The point I'm trying to make, is that subjective evidence is not good evidence. Your mind can be tricked very easily, which is why the scientific method involves multiple tests and controlled environments. Uri Geller may SEEM like he can bend spoons with his mind, so the subjective evidence is that he can; in a controlled environment, however, he is a fraud as all "magicians" who claim they aren't making illusions.
Yes but you said you needed evidence...
What I was trying to point out is that there is no evidence for many such matters, and that "belief" is, in a way, part of "knowing".
You still have to believe in the evidence, and you can never remove the subjective part of knowledge
... and even if you could, it would, in my mind, be actually detrimental to the knowledge we have
(also, the problem I see with - emergent behavior, is the problem of - who observes the behavior, and what exactly, makes this behavior "emergent")

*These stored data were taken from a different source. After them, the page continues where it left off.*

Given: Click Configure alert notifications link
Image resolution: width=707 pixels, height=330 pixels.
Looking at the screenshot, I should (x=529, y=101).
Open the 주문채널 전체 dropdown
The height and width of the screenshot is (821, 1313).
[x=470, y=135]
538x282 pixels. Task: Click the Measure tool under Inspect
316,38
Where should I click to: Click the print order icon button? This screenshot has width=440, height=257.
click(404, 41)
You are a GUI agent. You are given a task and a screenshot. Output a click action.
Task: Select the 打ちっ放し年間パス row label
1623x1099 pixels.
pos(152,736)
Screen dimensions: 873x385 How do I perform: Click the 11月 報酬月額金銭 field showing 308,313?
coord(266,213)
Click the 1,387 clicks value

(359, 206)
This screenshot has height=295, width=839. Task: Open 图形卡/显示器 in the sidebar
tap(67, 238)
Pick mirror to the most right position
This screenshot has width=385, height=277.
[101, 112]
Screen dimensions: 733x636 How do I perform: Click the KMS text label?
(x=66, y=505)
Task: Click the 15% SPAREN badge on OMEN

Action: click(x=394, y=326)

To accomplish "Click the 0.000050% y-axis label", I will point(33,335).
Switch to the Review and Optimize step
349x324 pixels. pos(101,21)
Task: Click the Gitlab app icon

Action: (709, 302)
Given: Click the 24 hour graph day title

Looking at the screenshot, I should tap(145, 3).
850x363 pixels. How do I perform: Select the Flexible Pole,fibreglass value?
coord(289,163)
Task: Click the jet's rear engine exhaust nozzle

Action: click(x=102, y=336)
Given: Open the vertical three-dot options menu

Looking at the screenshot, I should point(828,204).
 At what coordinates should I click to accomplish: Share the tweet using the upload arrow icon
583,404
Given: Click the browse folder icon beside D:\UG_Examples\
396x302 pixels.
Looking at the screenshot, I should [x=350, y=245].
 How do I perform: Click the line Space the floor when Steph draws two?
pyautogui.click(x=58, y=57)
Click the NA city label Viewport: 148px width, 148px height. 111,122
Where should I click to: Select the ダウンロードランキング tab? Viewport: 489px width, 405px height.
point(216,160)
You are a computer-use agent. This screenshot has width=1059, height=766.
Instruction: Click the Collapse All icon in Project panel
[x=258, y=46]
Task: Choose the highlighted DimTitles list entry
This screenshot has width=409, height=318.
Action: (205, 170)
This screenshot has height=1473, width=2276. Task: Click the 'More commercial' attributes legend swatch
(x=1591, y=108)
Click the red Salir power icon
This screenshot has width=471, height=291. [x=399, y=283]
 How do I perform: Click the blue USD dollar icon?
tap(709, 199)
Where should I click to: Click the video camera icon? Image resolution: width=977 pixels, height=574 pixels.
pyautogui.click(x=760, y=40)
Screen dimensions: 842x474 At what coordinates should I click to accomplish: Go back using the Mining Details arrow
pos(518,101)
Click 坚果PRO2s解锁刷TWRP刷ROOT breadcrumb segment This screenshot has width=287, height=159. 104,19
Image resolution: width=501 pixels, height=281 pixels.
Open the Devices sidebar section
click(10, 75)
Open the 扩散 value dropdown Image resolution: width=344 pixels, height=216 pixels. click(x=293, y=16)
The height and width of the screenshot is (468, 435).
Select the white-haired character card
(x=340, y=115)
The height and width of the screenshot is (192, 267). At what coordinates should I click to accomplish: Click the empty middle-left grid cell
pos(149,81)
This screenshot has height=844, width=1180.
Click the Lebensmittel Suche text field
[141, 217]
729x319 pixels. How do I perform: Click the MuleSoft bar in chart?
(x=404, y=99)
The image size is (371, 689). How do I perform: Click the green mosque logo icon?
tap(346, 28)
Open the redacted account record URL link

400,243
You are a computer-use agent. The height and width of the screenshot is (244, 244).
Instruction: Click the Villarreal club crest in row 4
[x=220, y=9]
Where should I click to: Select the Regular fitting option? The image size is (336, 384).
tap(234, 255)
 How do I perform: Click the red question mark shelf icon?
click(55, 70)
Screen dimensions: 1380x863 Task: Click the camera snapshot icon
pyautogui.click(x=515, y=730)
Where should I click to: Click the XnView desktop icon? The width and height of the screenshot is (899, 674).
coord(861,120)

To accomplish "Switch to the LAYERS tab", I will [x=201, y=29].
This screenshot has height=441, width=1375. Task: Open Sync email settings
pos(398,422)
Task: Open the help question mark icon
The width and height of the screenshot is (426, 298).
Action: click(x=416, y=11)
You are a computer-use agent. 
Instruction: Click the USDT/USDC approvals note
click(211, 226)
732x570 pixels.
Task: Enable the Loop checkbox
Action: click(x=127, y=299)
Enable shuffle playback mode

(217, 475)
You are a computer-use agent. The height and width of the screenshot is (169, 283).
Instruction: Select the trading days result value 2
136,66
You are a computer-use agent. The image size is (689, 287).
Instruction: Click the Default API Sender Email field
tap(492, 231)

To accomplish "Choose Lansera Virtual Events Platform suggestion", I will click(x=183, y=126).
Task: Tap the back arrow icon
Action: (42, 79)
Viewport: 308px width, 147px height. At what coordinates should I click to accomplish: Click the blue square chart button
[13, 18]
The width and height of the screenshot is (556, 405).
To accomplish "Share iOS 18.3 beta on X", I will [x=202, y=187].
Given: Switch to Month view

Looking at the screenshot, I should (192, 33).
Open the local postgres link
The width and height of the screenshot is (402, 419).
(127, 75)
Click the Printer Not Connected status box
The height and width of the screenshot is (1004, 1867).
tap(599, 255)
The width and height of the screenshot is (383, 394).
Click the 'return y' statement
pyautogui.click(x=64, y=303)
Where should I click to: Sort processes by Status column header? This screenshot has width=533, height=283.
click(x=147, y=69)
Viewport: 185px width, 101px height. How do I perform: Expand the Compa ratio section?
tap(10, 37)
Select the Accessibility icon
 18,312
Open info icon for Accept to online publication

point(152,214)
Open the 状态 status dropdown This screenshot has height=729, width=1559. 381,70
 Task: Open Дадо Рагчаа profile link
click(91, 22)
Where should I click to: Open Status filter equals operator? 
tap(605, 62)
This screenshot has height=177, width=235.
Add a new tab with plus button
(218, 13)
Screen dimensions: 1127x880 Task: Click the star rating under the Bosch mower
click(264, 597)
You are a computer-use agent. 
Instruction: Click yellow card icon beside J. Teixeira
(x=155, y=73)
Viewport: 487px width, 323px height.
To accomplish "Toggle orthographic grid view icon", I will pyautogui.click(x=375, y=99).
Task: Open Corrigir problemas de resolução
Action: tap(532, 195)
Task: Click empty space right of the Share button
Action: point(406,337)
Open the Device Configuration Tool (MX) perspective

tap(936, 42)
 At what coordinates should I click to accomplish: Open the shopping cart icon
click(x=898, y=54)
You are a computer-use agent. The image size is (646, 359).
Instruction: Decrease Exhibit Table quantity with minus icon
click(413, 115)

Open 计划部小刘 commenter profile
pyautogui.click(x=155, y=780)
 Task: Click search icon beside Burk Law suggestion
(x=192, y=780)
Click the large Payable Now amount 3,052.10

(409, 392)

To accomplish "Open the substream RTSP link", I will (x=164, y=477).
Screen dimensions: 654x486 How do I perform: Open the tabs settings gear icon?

When it all comes down to it, I'm not sure there is such a thing as consciousness; it could be that we think we have a consciousness, but it's actually an illusion. As far as I know, there have only been theories about this and no real "hard" evidence of it. That doesn't mean that there can't be evidence of it ever, though. There is no strong evidence for a consciousness apart from the subjective introspective view we all have. I can assume that there is a consciousness, and this is what I believe. Do note that belief and faith are not the same thing.
Whether we accept the evidence (believe in it) or not doesn't really change its validity. I can say I don't believe in gravity, but that won't make me fly all of a sudden. The very fact that we don't fly is continually supporting evidence of the theory of gravity.*
Emergence can be discussed far more (see http://en.wikipedia.org/wiki/Emergence) but my (ahem) belief is that consciousness is an example of strong emergence, which is sort of like a synergy effect where we are more than the sum of our parts. A virtual machine running on our biological hardware, if you will.
*That gravity is a much more strange force than Newtonian physics is another matter.
http://www.southparkstudios.com/clips/154259/
im a devout catholic, go to church every sunday, i always start my prayers by thanking God for the good things that have happened, and asking for the strength to solve some of the not-so-good things. i guess what i'm saying is, my answer is yes. this beautiful thing called the interbutts made me think wonder about the existence of God several times, but every time i do, i get scared that God will be pissed, so i guess that means i still believe.
having said that, i was talking to my mother about how she would react if i became an atheist, and she very calmly said that she would still accept me. she then told me her reason to believe, which i never forgot:
"If there was no God, there would be no reason for the world to be as beautiful as it is. trees wouldnt need to be green, flowers wouldnt be bright colors, the sky wouldnt be blue, or in some cases, red at the sunset. thunderstorms wouldnt be calming, rain wouldnt be cleansing. God just made them that way."